Un papel fundamental jugaron los medios de difusión masiva. La supresión desde los primeros momentos de fotografías de actores extranjeros destacados, de la música rock, películas, revistas de farándula y otros objetos, fueron eliminados por ser catalogados como “diversionismo ideológico”.

Asuntos como el transporte, la calidad de los servicios y la falta de opciones recreativas, entre otras situaciones, siempre agravaron hasta hoy más dificultades a la vida diaria de los cubanos de a pie, pero aparte de escuchar ahora expresiones de inconformidad en público y alta voz, “no pasa nada”.
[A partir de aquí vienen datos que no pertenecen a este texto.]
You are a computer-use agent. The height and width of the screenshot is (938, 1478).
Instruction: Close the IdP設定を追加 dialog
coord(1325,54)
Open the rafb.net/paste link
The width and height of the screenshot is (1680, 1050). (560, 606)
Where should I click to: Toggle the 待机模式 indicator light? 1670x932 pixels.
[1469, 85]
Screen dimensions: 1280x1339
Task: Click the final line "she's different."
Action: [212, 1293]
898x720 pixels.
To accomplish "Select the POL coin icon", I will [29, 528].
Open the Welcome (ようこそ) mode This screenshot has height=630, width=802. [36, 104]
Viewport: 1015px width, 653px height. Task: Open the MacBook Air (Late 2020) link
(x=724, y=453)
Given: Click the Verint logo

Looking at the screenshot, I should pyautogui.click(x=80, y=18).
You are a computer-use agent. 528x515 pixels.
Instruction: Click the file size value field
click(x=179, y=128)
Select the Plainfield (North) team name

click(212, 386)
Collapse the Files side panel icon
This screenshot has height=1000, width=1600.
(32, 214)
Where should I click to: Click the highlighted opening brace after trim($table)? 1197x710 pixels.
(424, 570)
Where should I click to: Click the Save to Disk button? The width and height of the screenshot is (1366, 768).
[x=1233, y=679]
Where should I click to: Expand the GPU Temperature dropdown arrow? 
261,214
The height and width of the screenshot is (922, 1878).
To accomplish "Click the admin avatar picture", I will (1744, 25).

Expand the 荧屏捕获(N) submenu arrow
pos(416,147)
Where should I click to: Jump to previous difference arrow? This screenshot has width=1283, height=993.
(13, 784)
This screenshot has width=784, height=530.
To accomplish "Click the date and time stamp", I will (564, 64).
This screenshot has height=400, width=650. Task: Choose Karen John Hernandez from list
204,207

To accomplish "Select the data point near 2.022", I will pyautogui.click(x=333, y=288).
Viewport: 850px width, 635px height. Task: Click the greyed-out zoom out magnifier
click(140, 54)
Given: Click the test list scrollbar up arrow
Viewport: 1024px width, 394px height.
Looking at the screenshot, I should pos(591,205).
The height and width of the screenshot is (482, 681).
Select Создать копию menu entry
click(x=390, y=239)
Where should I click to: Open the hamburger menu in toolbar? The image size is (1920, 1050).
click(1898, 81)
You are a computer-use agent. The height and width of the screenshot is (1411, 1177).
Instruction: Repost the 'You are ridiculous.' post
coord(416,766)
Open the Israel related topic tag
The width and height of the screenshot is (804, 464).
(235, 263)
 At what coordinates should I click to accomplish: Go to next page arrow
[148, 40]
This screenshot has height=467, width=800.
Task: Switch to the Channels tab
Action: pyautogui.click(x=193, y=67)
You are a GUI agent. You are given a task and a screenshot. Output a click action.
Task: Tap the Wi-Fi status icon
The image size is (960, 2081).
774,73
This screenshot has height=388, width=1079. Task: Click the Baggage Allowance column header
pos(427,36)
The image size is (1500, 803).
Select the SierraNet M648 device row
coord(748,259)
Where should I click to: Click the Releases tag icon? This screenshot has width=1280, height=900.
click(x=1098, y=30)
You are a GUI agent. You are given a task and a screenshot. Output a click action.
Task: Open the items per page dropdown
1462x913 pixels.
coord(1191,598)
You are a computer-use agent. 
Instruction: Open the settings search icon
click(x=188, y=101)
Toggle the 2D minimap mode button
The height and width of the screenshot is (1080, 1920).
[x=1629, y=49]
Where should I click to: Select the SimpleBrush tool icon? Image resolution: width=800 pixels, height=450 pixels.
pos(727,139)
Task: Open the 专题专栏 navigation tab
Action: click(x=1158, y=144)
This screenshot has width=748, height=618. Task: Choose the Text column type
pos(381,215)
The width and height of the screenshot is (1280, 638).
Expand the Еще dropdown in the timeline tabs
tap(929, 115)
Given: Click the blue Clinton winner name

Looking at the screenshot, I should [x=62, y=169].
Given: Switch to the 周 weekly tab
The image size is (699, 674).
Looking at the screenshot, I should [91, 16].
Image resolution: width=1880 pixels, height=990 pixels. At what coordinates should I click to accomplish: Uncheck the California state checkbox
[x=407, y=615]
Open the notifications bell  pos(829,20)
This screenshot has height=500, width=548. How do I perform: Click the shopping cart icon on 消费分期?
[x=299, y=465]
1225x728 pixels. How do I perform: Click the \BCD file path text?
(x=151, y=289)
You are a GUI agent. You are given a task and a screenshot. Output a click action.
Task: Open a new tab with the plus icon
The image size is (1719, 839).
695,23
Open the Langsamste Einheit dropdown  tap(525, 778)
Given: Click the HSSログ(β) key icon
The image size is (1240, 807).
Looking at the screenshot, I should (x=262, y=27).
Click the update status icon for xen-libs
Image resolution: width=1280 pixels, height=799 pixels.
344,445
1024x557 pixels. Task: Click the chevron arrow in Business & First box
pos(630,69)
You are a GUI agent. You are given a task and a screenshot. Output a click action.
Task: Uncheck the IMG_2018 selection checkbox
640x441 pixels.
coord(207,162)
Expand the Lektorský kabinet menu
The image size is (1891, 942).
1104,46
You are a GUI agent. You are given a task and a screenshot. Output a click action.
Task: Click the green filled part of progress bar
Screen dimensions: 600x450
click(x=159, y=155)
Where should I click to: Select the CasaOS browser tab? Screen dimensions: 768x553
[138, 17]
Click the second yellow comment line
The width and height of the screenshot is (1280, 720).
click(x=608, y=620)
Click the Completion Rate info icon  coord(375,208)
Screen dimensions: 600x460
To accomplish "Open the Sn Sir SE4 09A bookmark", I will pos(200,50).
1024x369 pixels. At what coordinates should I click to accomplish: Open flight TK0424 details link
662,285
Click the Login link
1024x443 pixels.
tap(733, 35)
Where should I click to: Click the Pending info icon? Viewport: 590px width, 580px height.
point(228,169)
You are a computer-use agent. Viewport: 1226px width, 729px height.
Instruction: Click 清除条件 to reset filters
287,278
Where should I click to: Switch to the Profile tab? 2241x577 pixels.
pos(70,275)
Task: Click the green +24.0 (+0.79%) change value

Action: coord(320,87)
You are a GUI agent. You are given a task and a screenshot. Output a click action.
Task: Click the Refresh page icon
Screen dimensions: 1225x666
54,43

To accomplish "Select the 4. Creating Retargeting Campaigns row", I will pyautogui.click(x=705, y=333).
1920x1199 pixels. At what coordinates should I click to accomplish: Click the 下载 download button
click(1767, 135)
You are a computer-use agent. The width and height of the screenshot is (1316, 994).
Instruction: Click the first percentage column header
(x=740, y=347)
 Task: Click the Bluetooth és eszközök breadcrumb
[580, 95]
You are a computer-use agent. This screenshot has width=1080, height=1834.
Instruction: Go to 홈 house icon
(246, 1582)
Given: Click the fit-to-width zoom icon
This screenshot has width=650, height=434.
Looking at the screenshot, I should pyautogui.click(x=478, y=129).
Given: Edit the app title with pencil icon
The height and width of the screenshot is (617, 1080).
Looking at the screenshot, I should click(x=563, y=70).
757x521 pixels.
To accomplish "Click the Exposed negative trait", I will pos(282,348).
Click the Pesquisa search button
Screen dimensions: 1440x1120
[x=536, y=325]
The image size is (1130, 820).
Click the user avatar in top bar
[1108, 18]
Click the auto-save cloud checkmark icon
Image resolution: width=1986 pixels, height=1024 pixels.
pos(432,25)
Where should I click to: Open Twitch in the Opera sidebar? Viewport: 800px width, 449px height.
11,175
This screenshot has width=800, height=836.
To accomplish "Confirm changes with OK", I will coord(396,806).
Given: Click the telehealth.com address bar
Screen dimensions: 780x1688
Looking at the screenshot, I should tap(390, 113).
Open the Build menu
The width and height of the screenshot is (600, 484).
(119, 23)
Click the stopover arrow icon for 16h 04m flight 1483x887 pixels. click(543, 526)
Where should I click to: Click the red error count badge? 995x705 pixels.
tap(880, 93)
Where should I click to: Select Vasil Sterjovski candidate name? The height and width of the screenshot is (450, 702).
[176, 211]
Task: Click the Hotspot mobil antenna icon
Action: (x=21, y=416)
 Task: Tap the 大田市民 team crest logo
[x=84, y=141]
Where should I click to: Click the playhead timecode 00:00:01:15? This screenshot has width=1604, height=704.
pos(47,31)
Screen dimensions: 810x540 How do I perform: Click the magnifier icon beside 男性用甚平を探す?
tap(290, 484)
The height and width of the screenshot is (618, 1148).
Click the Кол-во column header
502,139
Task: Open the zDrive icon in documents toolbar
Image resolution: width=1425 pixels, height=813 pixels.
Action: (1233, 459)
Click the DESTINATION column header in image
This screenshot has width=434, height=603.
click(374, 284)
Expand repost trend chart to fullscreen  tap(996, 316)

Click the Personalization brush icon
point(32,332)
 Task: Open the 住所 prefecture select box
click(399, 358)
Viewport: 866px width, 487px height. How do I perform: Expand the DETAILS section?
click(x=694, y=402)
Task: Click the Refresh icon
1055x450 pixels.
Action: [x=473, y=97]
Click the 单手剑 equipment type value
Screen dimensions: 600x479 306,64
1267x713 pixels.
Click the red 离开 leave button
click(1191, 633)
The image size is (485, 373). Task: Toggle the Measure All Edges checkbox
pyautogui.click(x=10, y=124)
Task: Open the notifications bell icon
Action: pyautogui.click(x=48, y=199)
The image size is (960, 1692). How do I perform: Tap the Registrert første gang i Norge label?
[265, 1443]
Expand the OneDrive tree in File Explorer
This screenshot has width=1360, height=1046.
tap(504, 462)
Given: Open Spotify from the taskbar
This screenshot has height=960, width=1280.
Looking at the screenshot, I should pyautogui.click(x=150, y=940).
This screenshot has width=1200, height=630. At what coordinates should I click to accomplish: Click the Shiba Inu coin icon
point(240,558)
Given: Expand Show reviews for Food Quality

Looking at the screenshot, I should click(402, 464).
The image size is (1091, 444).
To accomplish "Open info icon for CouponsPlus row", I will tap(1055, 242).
Estos prototipos de comportamiento donde todos teníamos que ser iguales se extendieron hasta la entrada por vez primera de familiares de la llamada “comunidad cubana en el exterior”, quienes trajeron cargamentos de objetos y bisuterías que comenzaron a deslumbrar a muchos cubanos.

El famoso cuento del personaje Pepito, el cual cambiaba un tío de la comunidad por dos parientes comunistas, demuestra hasta donde llegó la influencia negativa para el régimen sobre la gran falacia de la explotación a los trabajadores en el capitalismo.

Hoy el inmenso desarrollo tecnológico, aun con la enorme limitación en estos medios que poseemos la mayoría de la población por su costo y por la interferencia gubernamental, hacen que la visión tenga un cambio enorme, pero aun así persiste la inacción.

La gran pregunta que hacen muchos extranjeros cuando nos visitan y pueden adentrarse en la vida cotidiana del cubano es: ¿Por qué la gente no se rebela?

La respuesta a esta interrogante es bastante difícil de brindar, pues depende de varios factores.

Ante todo hay que considerar que en Cuba nada funciona bien, excepto la maquinaria represiva de la Seguridad del Estado que parece un reloj de alta precisión.

Otro elemento a tener en cuenta es como las altas esferas se mantienen bien apartadas del vulgo en lugares exclusivos y evitan todo contacto e información popular sobre su medio de vida.

El tema puede discutirse hasta el infinito y analizarse desde otros puntos de vista, pero una realidad es inocultable: los de arriba viven bien, los de abajo, según el pensamiento inculcado, deben tener conformidad o resignación con las restricciones que padecen. “Esto es lo que hay. No hay más ná”.